Folliculocentric Papules and Alopecia in a 70-Year-Old Woman Diagnosed with Graham-Little-Piccardi-Lassueur Syndrome

A 70-year-old woman was diagnosed with Graham-Little-Piccardi-Lassueur Syndrome (GLPLS), a rare variant of lichen planopilaris (LPP) that presents with a triad of lichen planopilaris of the scalp, nonscarring alopecia of the axillae and pubic area, and a perifollicular keratotic eruption on the body. The patient's symptoms included an itchy rash, hair loss of approximately 25% of scalp hair, and sparse axillary and pubic hair.
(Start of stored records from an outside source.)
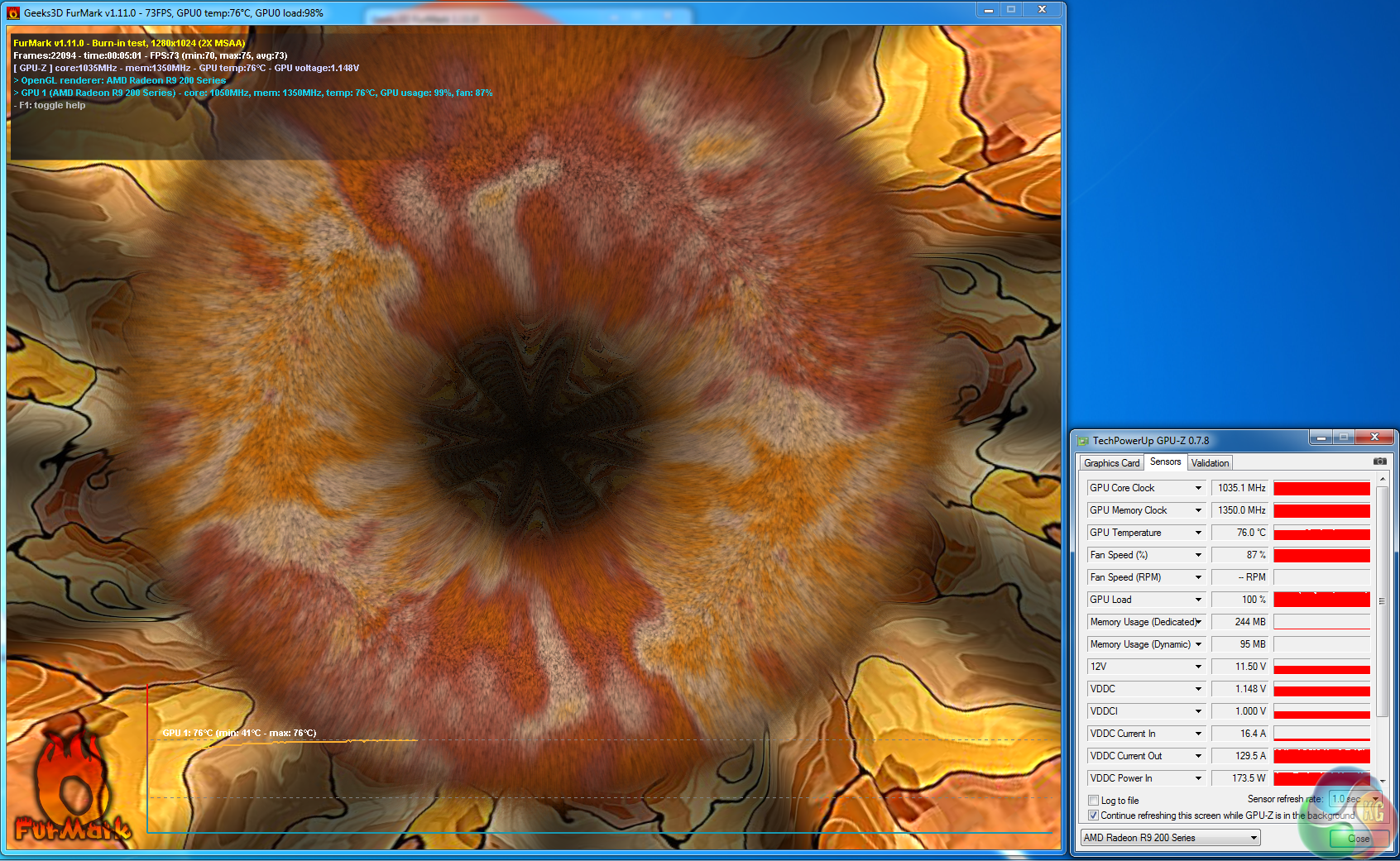Minimize the GPU-Z window
The image size is (1400, 861).
(x=1321, y=438)
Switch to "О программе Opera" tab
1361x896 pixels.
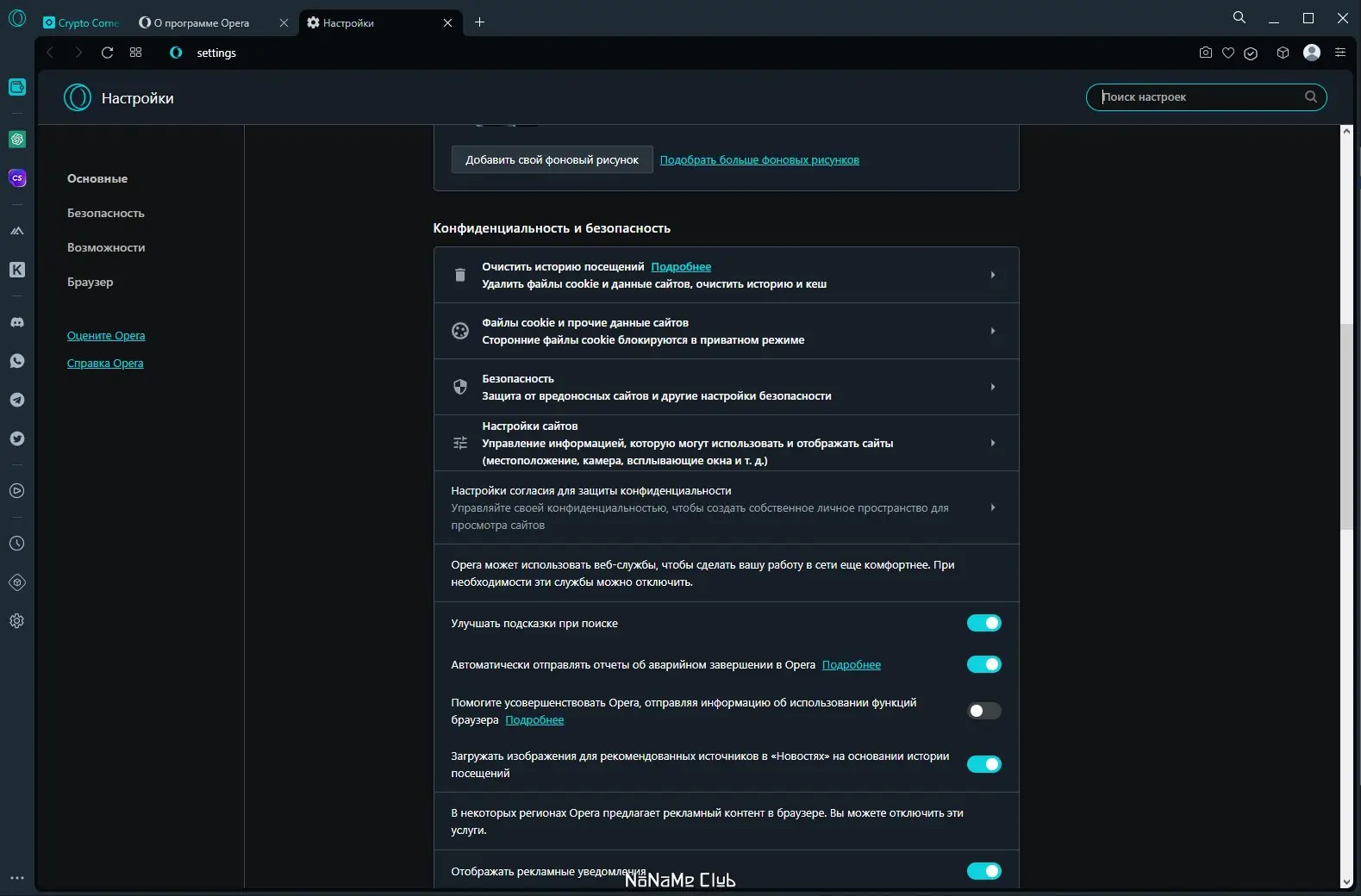pos(202,23)
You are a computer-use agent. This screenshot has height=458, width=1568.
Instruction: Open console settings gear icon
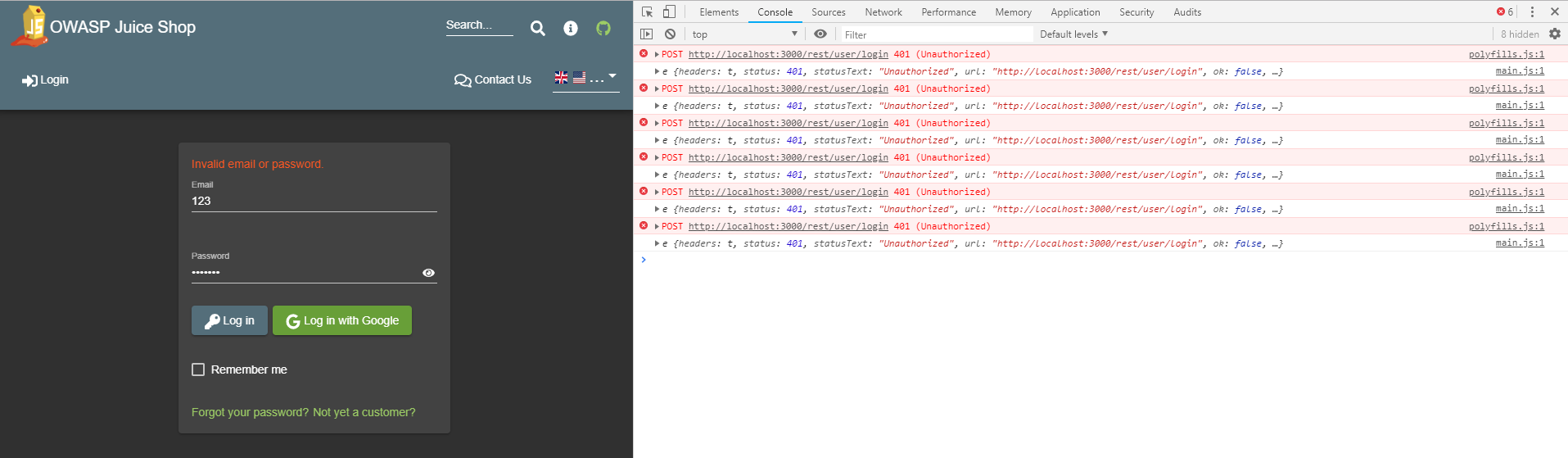tap(1555, 34)
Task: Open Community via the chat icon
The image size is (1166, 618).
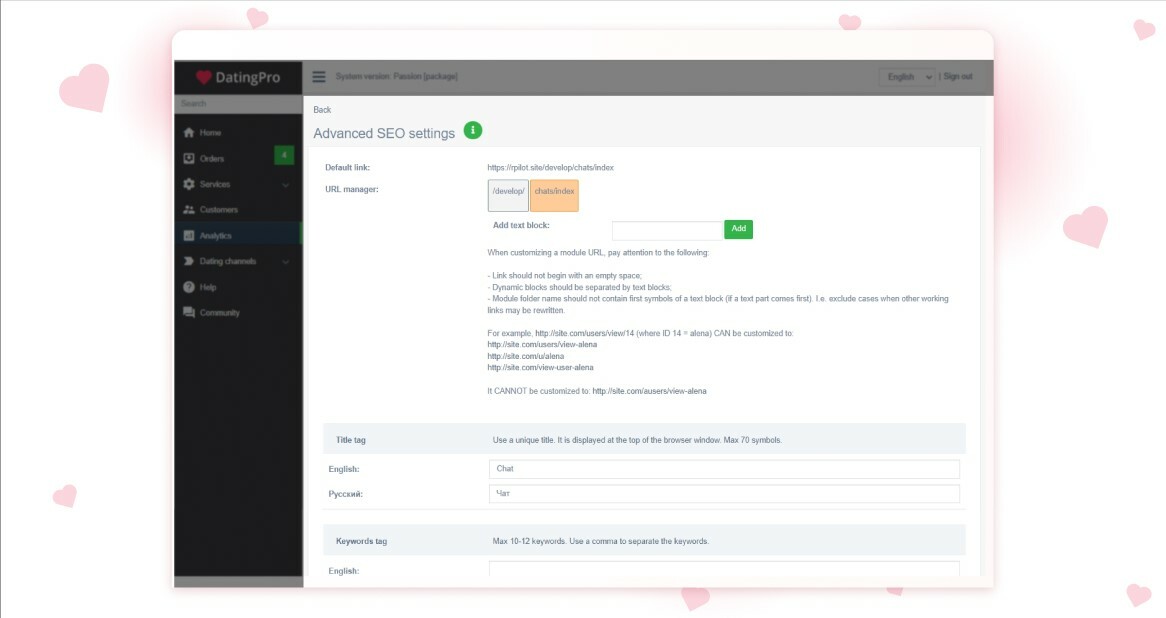Action: pos(190,313)
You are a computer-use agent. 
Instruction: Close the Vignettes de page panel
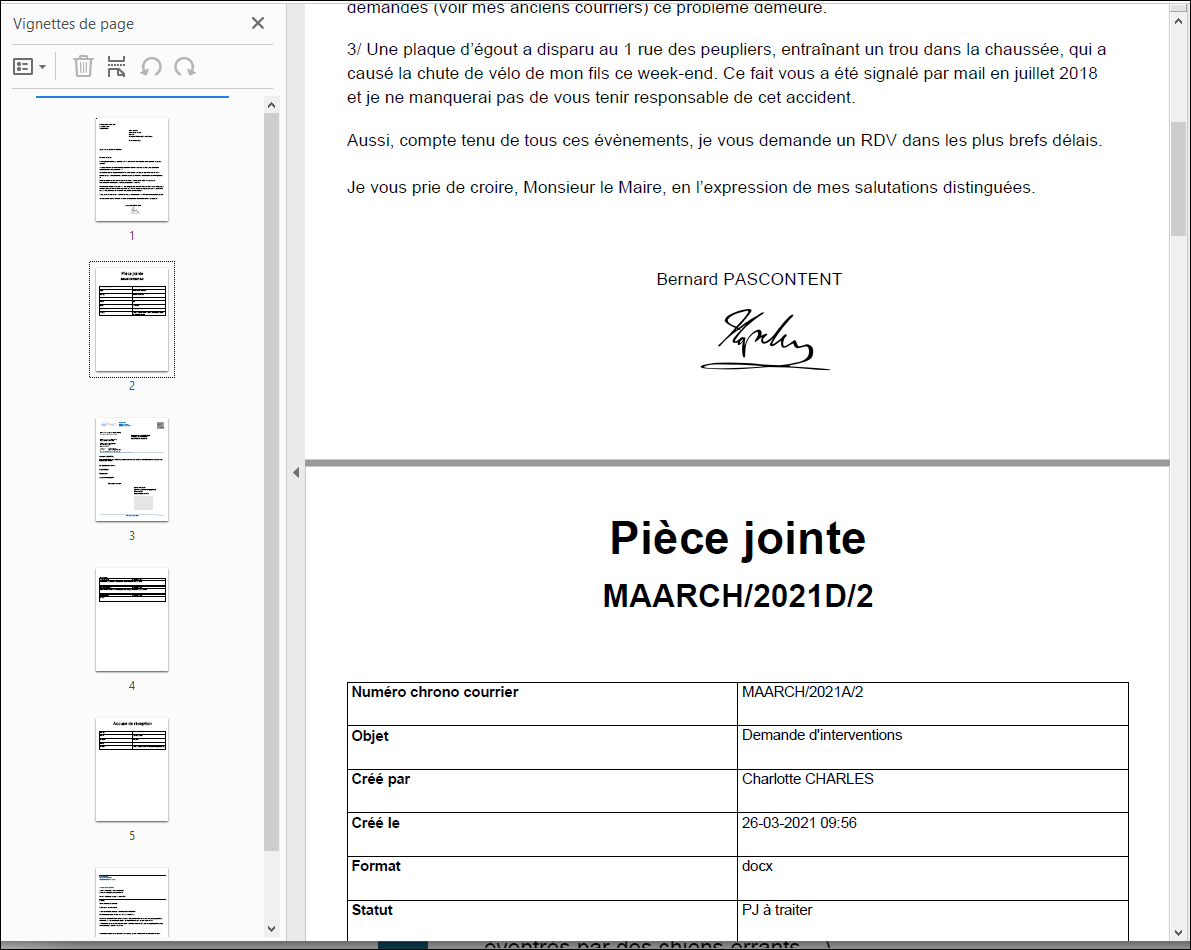point(258,22)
Initial biopsy suggested lupus erythematosus, but further examination revealed folliculocentric, lymphocytic, lichenoid dermatitis consistent with LPP. Treatment for GLPLS is similar to LPP due to limited data and includes high-potency topical steroids, systemic corticosteroids, ciclosporin, doxycycline, hydroxychloroquine, mycophenolate mofetil, acitretin, and potentially PPAR-y agonists. The patient improved with topical corticosteroids and acitretin treatment. The document emphasizes the rarity of GLPLS, the challenge in its treatment, and the importance of weighing treatment risks against benefits.